> [SET EXERCISE] Could you resume the passage on boundary conditions for splines, continuing on from its final sentence?

-- Begin TEXT EXCERPT --

This concludes the proof of Eq.(\ref{integrals of splines}).
\subsection{Boundary Conditions}
Applying the recurrence relation to generate \emph{all} the splines on
the finite domain $[t_0,t_{N_x}]$ yields the $N_x+p$ splines
of degree $p$:
\begin{equation}
\Lambda^p_{-p},\Lambda^p_{-p+1},\ldots, \Lambda^p_{N_x-1}. \label{eq:splSeq}
\end{equation}
Note that \emph{additional} knots beyond both ends of $[t_0,t_{N_x}]$ have to
be defined to generate all these splines.

-- End TEXT EXCERPT --
-- Begin INFORMATION SHOWN --

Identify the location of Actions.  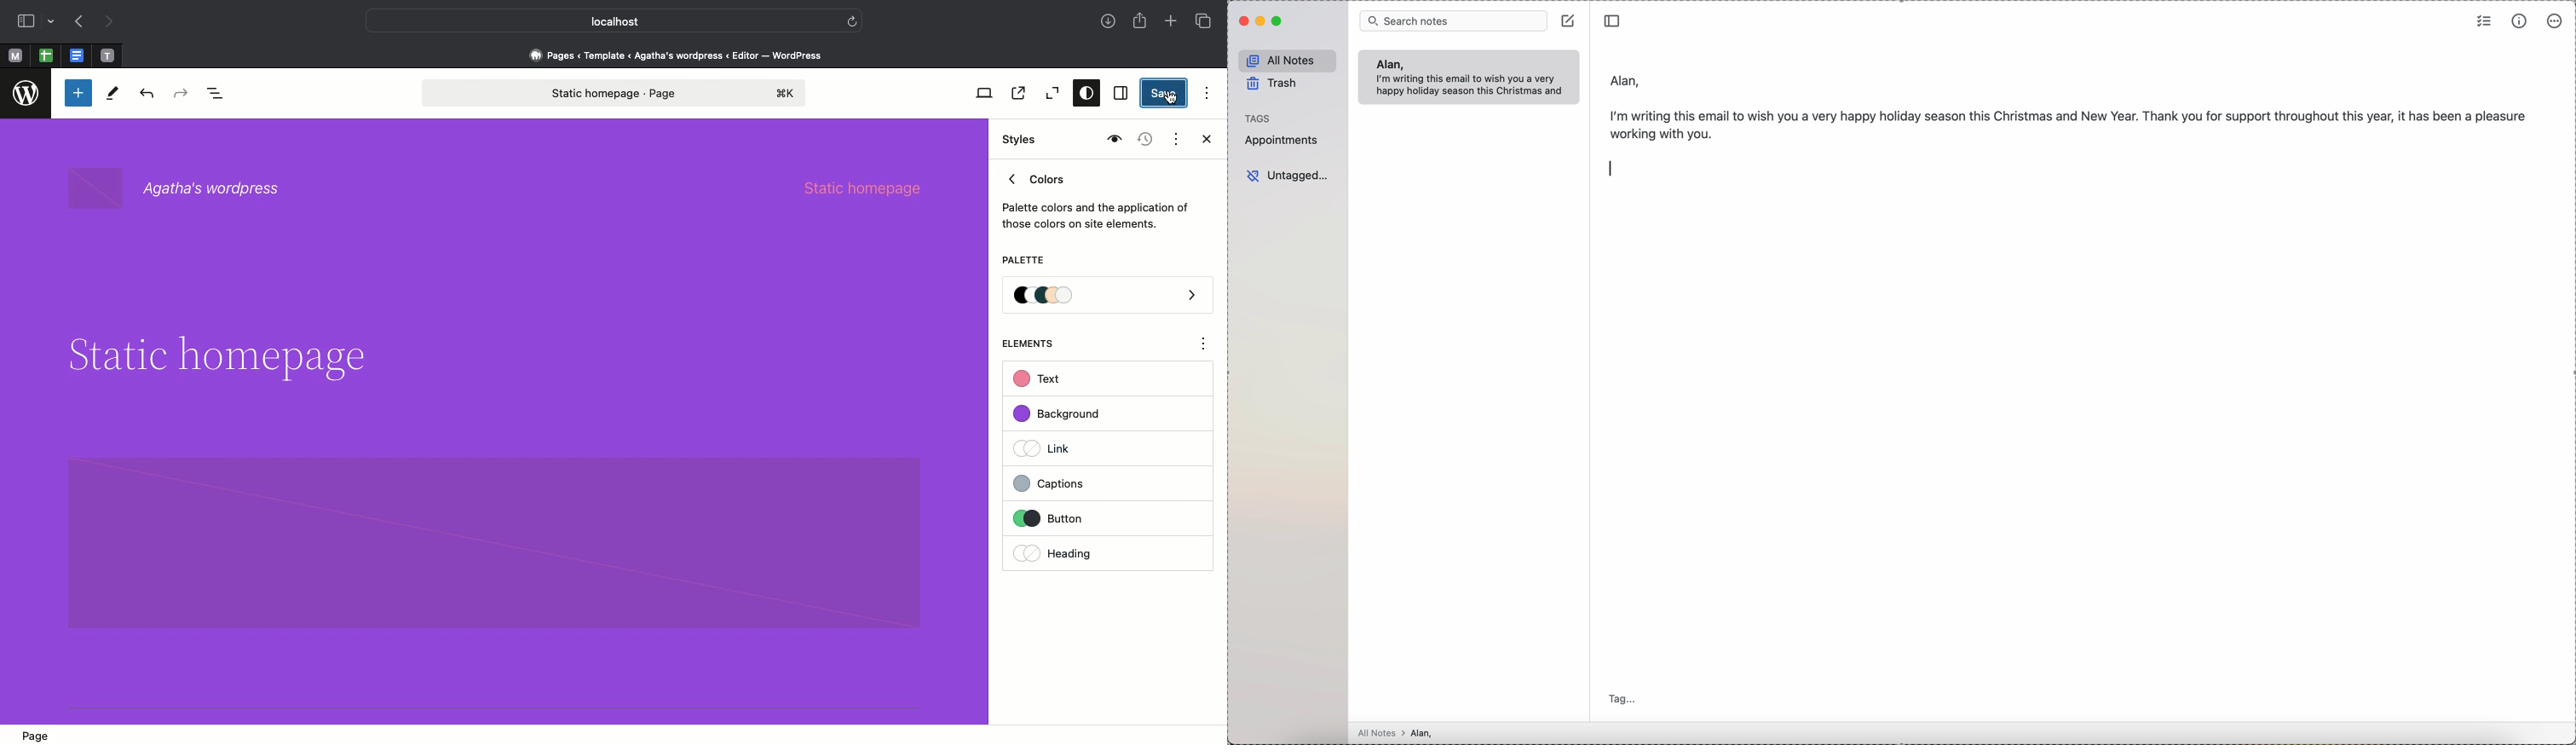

-- End INFORMATION SHOWN --

> [THE RESPONSE]
\subsubsection{Periodic splines}
The extra knots are simply defined through periodicity.:
\begin{eqnarray}
t_{-\nu} &=& t_{N_x-\nu}-(b-a), \\
t_{N_{x}+\nu} &=& t_{\nu}+(b-a), \qquad \nu=0,\ldots,p.
\end{eqnarray}
The $p+1$ leftmost splines in (\ref{eq:splSeq}) are thus identical to the rightmost splines:
\begin{equation}
\Lambda^p_{-\nu} = \Lambda^p_{N_x-\nu}, \qquad \nu=0,\ldots,p.
\end{equation}
\subsubsection{Non-periodic splines}
The choice made in \texttt{BSPLINES} is simply:
\begin{equation}
t_{-p} = \cdots = t_{0} = a, \qquad b=t_{N_x}=\cdots=t_{N_x+p}.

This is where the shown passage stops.